### 주어진 자료 ###
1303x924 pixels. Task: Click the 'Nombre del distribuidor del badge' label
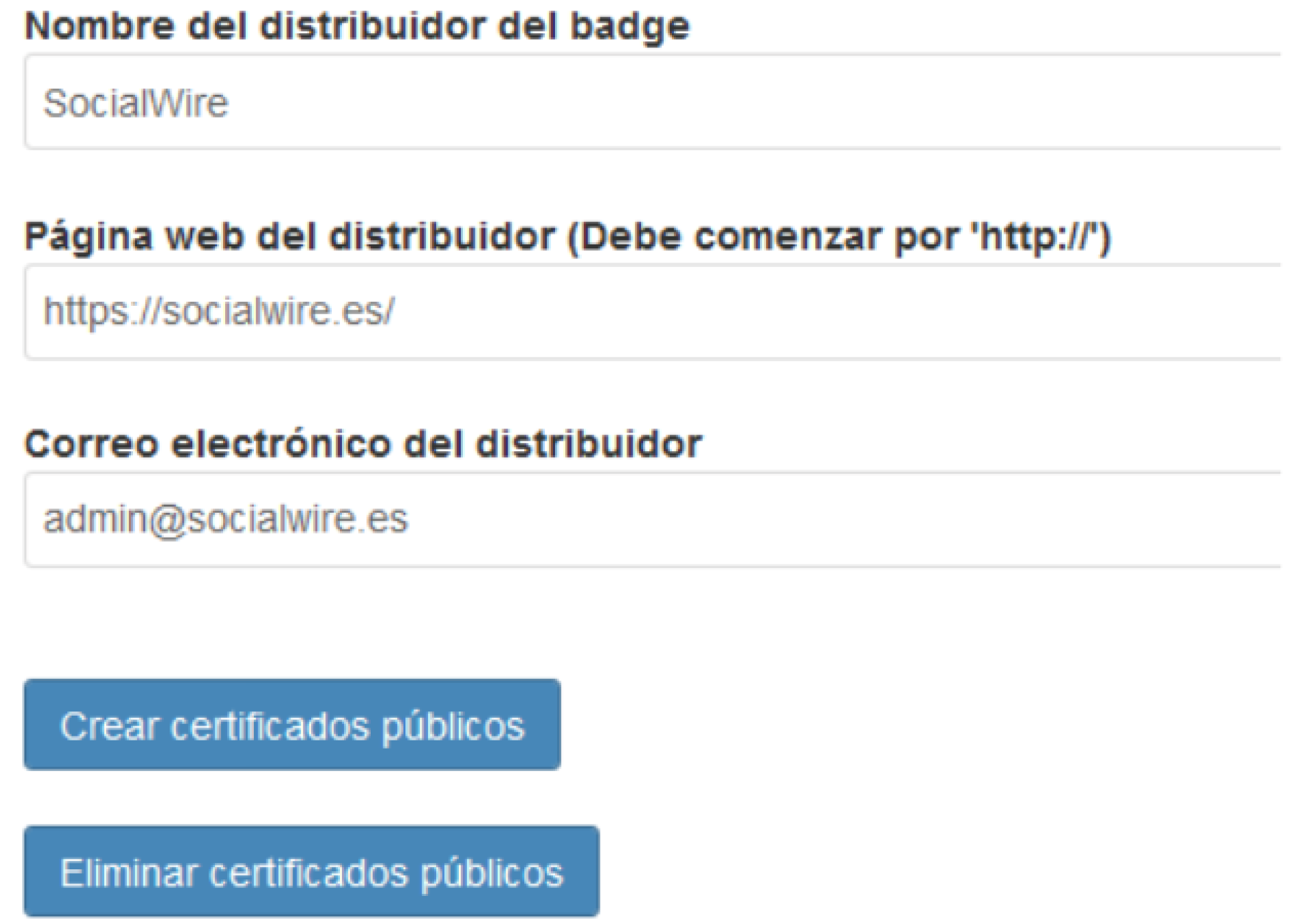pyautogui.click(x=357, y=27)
###
### 주어진 자료 ###
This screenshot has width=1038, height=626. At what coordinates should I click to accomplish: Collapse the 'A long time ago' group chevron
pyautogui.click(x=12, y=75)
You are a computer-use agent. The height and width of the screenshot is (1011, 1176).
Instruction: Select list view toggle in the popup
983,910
###
할 일:
위 자료에서 "height"라는 문자열이 들어 있는 줄을 모두 모아 그대로 옮겨 적으세요.

문제 해답:
This screenshot has width=1038, height=626. At what coordinates should I click to accomplish: Collapse the 'A long time ago' group chevron
You are a computer-use agent. The height and width of the screenshot is (1011, 1176).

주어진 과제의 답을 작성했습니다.